Australia’s central bank said for a second month it could ease policy at future meetings after keeping interest rates unchanged at a record low as the economy grapples with tumbling commodity prices.
The overnight cash target was held at 2.25 percent, Reserve Bank of Australia Governor Glenn Stevens said in a statement Tuesday following a board meeting in Sydney. The decision wrong-footed markets and was predicted by 17 of 30 economists surveyed.
Stevens is keeping his remaining policy powder dry as the central bank waits for data that will indicate how much of a boost its February rate cut has given the economy. By holding off on further easing, he’s avoiding encouraging a rampant Sydney property market.
“The key development of lower iron ore, commodity prices will ultimately push them to deliver some more easing, most likely in May,” said Su-Lin Ong, head of Australian economic and fixed-income strategy at Royal Bank of Canada in Sydney. They are “waiting to see the impact of their most recent cut and probably wanting to stretch out their easing as much as they can given rates are down at historic lows.”
The Australian dollar rose immediately before the decision and was quoted at 77.03 U.S. cents at 3:39 p.m. in Sydney from 76.09 cents in the minutes before the announcement.
“Further easing of policy may be appropriate over the period ahead, in order to foster sustainable growth in demand and inflation consistent with the target,” Stevens said in the statement. “The board will continue to assess the case for such action at forthcoming meetings.”
Low rates have helped increase Sydney property prices by almost 40 percent from a trough in May 2012. Australian regulators are trying to slow growth in loans to investors, who have been driving the real estate market, and ensure lending standards don’t slip.
Tuesday’s decision is the first time in at least eight years that traders’ bets on the meeting outcome were wrong while the median forecast of economists was correct, according to data compiled by Bloomberg.
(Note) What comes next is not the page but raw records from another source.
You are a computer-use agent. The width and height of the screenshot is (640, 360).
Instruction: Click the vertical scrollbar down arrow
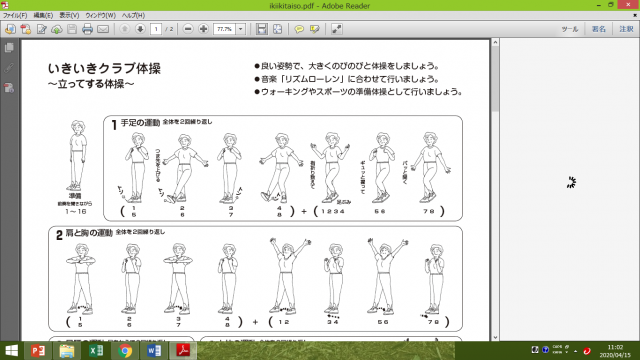(495, 337)
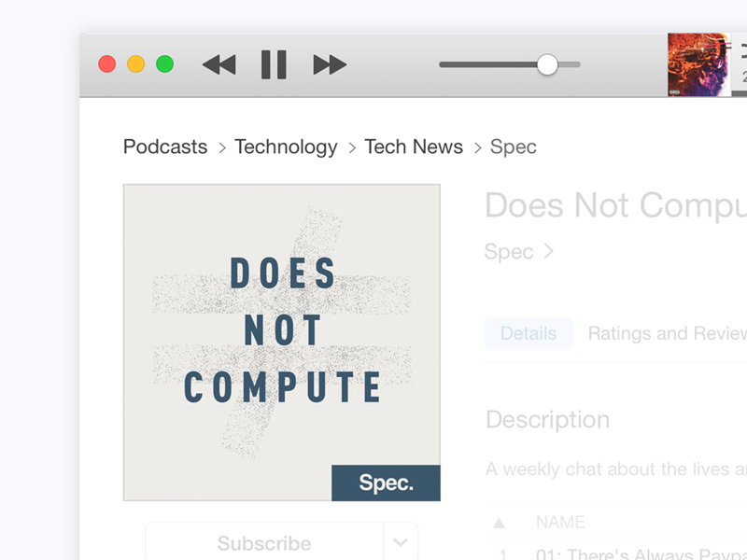The image size is (747, 560).
Task: Rewind to the previous track
Action: [218, 63]
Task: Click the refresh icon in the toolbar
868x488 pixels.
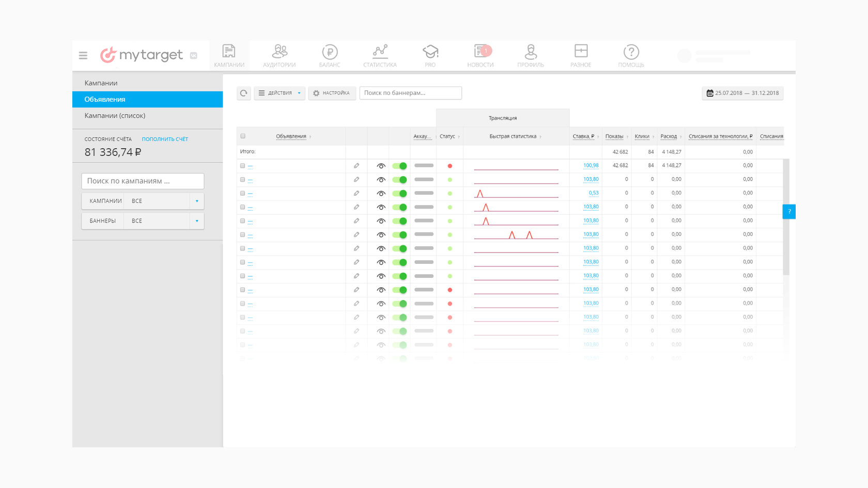Action: point(244,93)
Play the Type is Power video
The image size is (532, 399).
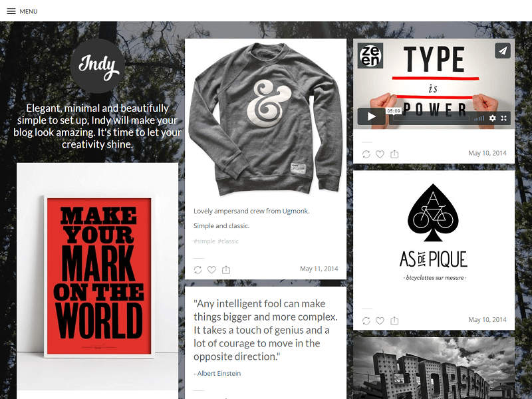point(372,117)
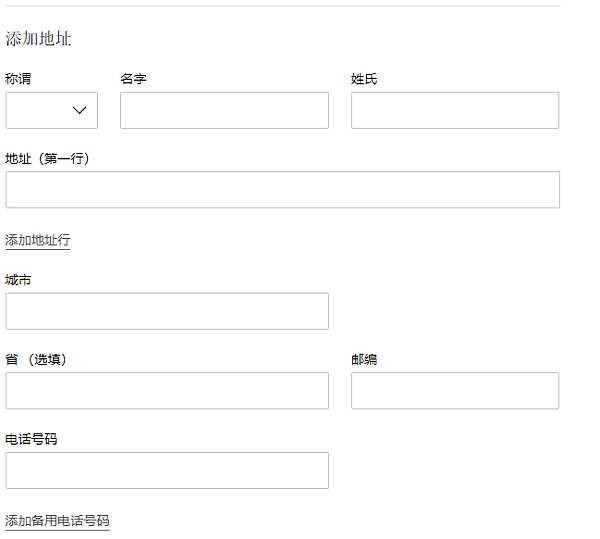
Task: Open the 称谓 title dropdown
Action: click(x=51, y=111)
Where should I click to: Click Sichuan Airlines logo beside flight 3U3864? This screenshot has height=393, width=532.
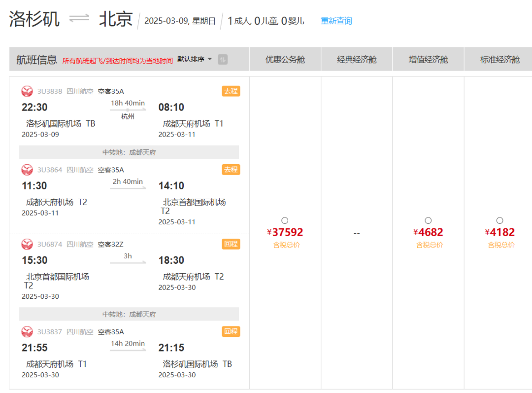tap(27, 170)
The Australian dollar has fallen from about 95 U.S. cents in the middle of last year, boosting the competitiveness of local industries. The RBA said in its statement that an even lower exchange rate “is likely needed to achieve balanced growth.”
Iron ore, which accounts for about A$1 in A$5 of Australia’s export income, plunged to a 10-year low last week. China, Australia’s biggest trading partner, lowered its economic growth target for 2015 to 7 percent and iron ore supply is increasing.
Ore with 62 percent content at Qingdao was at $47.08 a dry ton on Monday, unchanged from Thursday, according to Metal Bulletin Ltd. That’s the lowest level since 2005, based on daily and weekly data from Metal Bulletin and annual benchmarks compiled by Clarkson Plc, the world’s largest shipbroker.
While producers could curtail output to boost the metal’s price, the biggest -- Vale SA, Rio Tinto Group and BHP Billiton Ltd. -- are sticking to their guns to protect market share.
Australia is on track to record an economic expansion below its potential rate of 3 percent for six of the past seven years, the longest stretch since the nation’s last recession in 1991.
The central bank said growth in domestic demand is quite weak and the economy will likely operate with spare capacity for some time.
“The rate cut is on the way but we’re going to have to wait until May for it,” Daniel Blake, a Sydney-based strategist at Morgan Stanley, said in a phone interview. The RBA wanted to wait another month to give a “digestion period between rate cuts and time to assess the impact” of the last move, he said.